Reproducibility Index

Notice: The reproducibility variables underlying each score are classified using an automated LLM-based pipeline, validated against a manually labeled dataset. LLM-based classification introduces uncertainty and potential bias; scores should be interpreted as estimates. Full accuracy metrics and methodology are described in Coakley et alK. L. Coakley, T. Snelleman, H. Hoos, and O. E. Gundersen, "The embrace of open science: An analysis of a decade of AI research and 56 800 conference papers," Under Review, 2026..

ISR-DPO: Aligning Large Multimodal Models for Videos by Iterative Self-Retrospective DPO

Authors: Daechul Ahn, Yura Choi, San Kim, Youngjae Yu, Dongyeop Kang, Jonghyun Choi

AAAI 2025 | Venue PDF | LLM Run Details

Reproducibility Variable	Result	LLM Response
Research Type	Experimental	In extensive empirical evaluations across diverse video question answering benchmarks, the ISR-DPO significantly outperforms the state of the art.
Researcher Affiliation	Academia	1Seoul National University 2Yonsei University 3University of Minnesota EMAIL, EMAIL, EMAIL
Pseudocode	No	The paper describes the stages of ISR-DPO in Section 3 and Figure 3, but it does not present them in a structured pseudocode or algorithm block format. The steps are described in narrative text and mathematical equations.
Open Source Code	Yes	We are committed to open-sourcing our code, models, and datasets to encourage further investigation.
Open Datasets	Yes	Our training dataset utilizes a fixed set of 17k video-instruction ({V, x}) pairs from (Zhang et al. 2024a), in contrast to previous works (Yuan et al. 2024; Chen et al. 2024) that incremented their dataset across iterations.
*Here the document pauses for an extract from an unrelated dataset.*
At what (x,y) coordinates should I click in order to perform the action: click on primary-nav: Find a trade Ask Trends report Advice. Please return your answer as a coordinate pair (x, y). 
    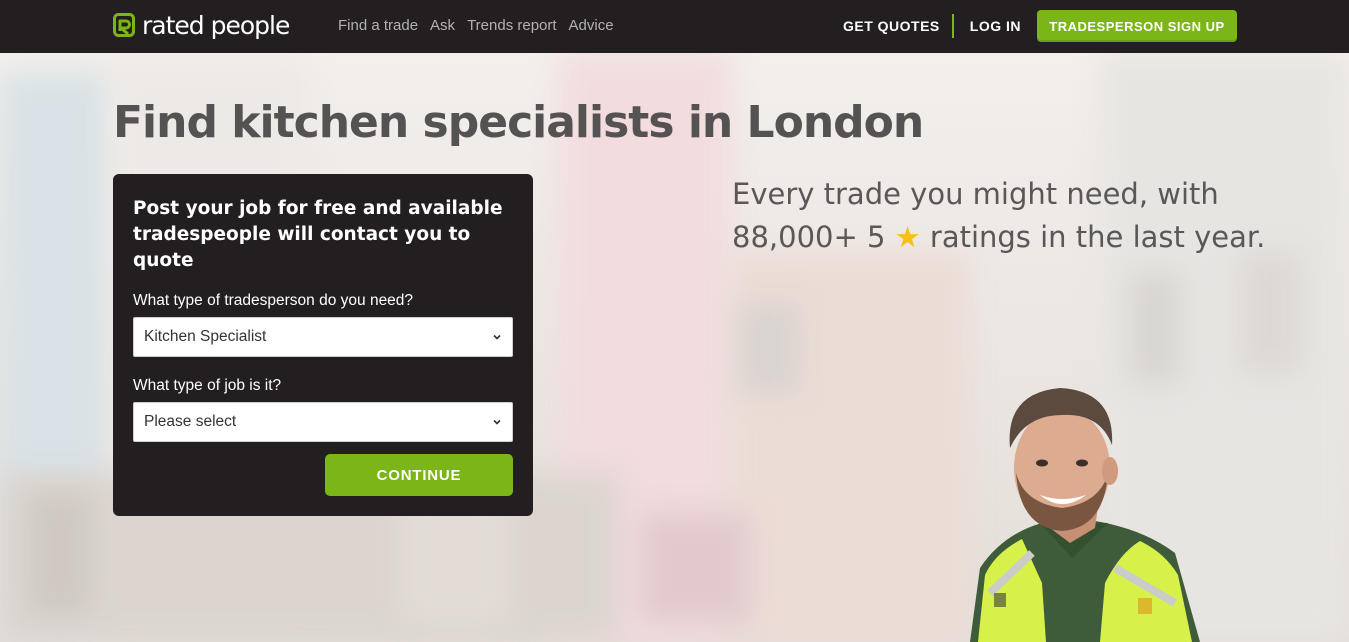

For all iterations beyond the initial VLMM πθ1, we generate preference dataset Dpref t at each iteration by generating new responses and preferences. Following (Maaz et al. 2024; Zhang et al. 2024a), we evaluate our method on two types of video question answering datasets: one that requires concise responses, and the other that demands comprehensive answers, across 7 video collections.
Dataset Splits	Yes	Our training dataset utilizes a fixed set of 17k video-instruction ({V, x}) pairs from (Zhang et al. 2024a)... Following (Maaz et al. 2024; Zhang et al. 2024a), we evaluate our method on two types of video question answering datasets: one that requires concise responses, and the other that demands comprehensive answers, across 7 video collections.
Hardware Specification	Yes	Training is conducted on 8 NVIDIA A100 GPUs (80G).
Software Dependencies	No	The paper mentions several models and methods like DPO, VLMM, and LLM, and refers to specific model sizes (e.g., 7B-sized model), but does not provide specific version numbers for software dependencies or libraries used for implementation.
Experiment Setup	Yes	We perform full-parameter fine-tuning using DPO with 9 total iterations... All generative processes use specific prompts... We employ a 7B-sized model for fair comparison with others. ... We generate two different responses for the input video V and question x using a high temperature hyper-parameter (e.g., 0.7).